Around 1,000 years ago, pagans living near the Baltic Sea imported horses from their newly Christian northern neighbors and then subjected the animals to gruesome public sacrifice, a new study finds.
Horses were an important component of Balt culture between the first and 13th centuries, evidence shows; numerous ancient equestrian artifacts have been recovered, and travelers have reported that elite Balts drank fermented mare's milk. Because the Balts were not literate prior to their conversion to Christianity, however, most information about their lives, including their pagan religion, comes from archaeological investigation.

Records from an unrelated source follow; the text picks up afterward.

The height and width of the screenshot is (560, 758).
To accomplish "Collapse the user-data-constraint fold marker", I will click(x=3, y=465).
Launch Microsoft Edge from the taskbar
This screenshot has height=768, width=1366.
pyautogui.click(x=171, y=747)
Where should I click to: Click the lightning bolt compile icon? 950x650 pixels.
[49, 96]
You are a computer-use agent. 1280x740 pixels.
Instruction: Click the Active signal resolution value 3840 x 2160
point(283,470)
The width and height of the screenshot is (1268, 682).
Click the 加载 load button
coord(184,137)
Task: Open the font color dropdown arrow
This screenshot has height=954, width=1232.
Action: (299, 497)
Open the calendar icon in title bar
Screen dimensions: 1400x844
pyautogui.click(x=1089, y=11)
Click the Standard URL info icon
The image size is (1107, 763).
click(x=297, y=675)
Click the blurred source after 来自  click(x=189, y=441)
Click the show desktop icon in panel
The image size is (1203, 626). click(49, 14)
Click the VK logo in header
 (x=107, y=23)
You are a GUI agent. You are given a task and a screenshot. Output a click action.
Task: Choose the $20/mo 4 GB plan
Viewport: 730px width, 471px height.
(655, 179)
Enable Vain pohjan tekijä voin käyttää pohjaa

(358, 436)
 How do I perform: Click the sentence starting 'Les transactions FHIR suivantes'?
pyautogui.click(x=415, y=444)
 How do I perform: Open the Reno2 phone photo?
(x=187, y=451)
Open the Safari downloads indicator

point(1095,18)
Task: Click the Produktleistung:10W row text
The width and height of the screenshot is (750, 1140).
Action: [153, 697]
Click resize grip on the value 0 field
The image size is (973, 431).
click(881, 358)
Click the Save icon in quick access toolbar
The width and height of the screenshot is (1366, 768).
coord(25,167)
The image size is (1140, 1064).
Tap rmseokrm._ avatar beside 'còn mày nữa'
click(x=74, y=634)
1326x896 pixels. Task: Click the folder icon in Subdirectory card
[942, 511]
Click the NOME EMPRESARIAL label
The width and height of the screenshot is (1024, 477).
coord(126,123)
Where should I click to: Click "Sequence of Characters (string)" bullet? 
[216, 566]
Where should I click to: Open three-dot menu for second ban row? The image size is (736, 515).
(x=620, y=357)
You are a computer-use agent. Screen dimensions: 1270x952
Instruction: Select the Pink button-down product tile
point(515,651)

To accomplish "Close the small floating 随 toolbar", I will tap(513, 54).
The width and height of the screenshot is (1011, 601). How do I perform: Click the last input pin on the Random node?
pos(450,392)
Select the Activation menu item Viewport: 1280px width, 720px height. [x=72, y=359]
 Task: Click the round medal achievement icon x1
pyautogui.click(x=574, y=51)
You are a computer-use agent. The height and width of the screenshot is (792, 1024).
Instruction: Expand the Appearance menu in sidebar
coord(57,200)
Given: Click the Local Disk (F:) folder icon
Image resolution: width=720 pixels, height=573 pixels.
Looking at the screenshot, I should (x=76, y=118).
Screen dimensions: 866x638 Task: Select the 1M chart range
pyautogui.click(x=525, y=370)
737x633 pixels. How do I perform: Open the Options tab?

In a new study published May 17 in the journal Science Advances, researchers detailed their biomolecular analysis of 80 sacrificed horses from nine archaeological sites in the eastern Baltic region — modern-day Poland, Lithuania and the Russian province of Kaliningrad sandwiched between them — and determined that both male and female horses were chosen for sacrifice and that some horses were imported from quite a distance.
A previous assumption within Baltic archaeology, according to the study, was that stallions were specifically selected for public sacrifice and that this ritual — which often involved decapitation, flaying, quartering the horses or burying them alive — was enacted at the funerals of elite male warriors in Balt culture. To test this, the team analyzed the DNA of the horses and found that roughly 66% were stallions and 34% were mares.
"Our results suggest that the Balts were not exclusively selecting male horses for this ritual, as previously thought," lead author Katherine French, a zooarchaeologist formerly at Cardiff University in the U.K. and now based at Washington State University, told Live Science in an email.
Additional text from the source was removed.